## PROBLEM REQUIREMENTS
Reproduce every line of the entries below word for word, omitting the pictures.

(Data entries)
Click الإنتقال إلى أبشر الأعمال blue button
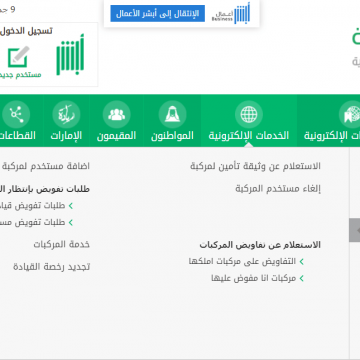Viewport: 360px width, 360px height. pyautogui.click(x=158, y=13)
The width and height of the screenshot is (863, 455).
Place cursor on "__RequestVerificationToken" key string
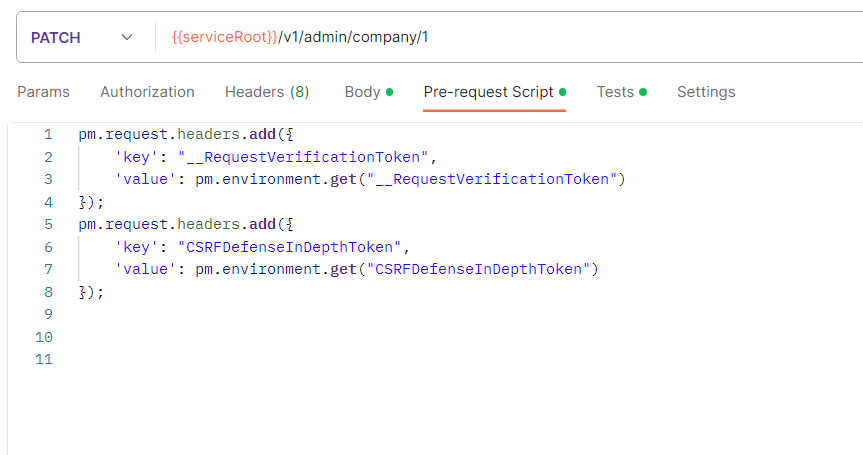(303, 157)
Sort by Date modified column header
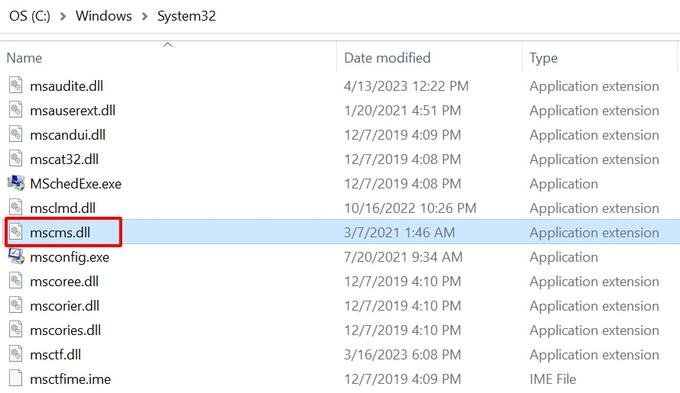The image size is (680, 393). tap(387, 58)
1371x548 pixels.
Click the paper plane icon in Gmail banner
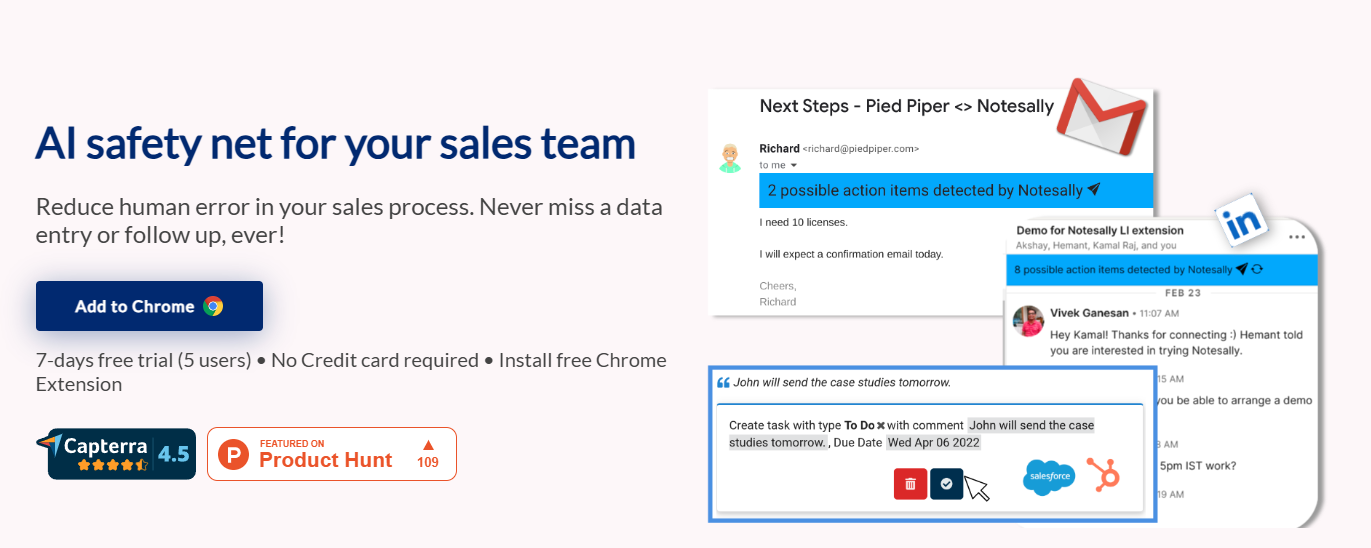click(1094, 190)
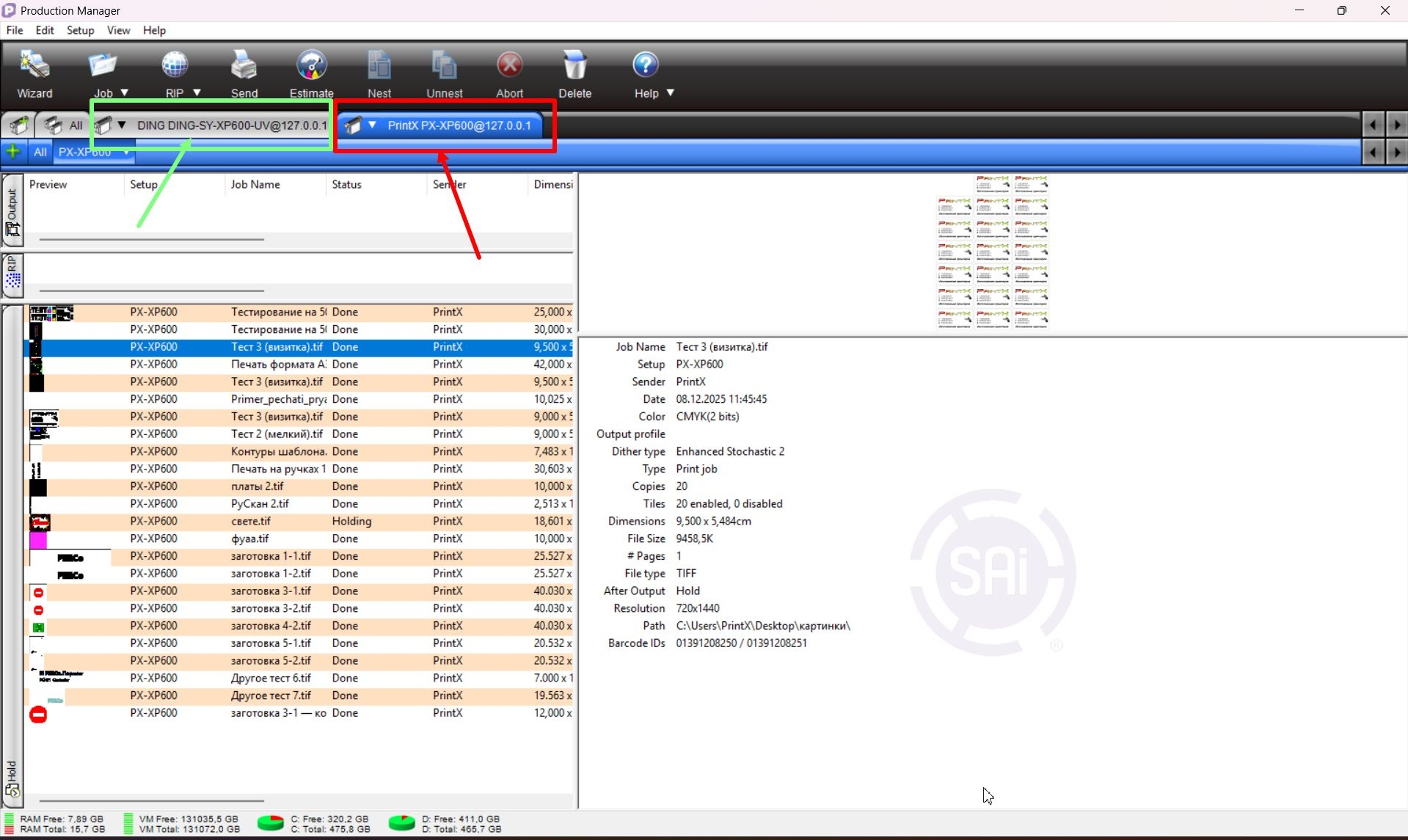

## SOLUTION TO THIS TASK
Click الإنتقال إلى أبشر الأعمال blue button
Viewport: 360px width, 360px height. pyautogui.click(x=158, y=13)
The width and height of the screenshot is (863, 455).
Place cursor on "__RequestVerificationToken" key string
(303, 157)
Sort by Date modified column header
The image size is (680, 393). tap(387, 58)
1371x548 pixels.
Click the paper plane icon in Gmail banner
click(1094, 190)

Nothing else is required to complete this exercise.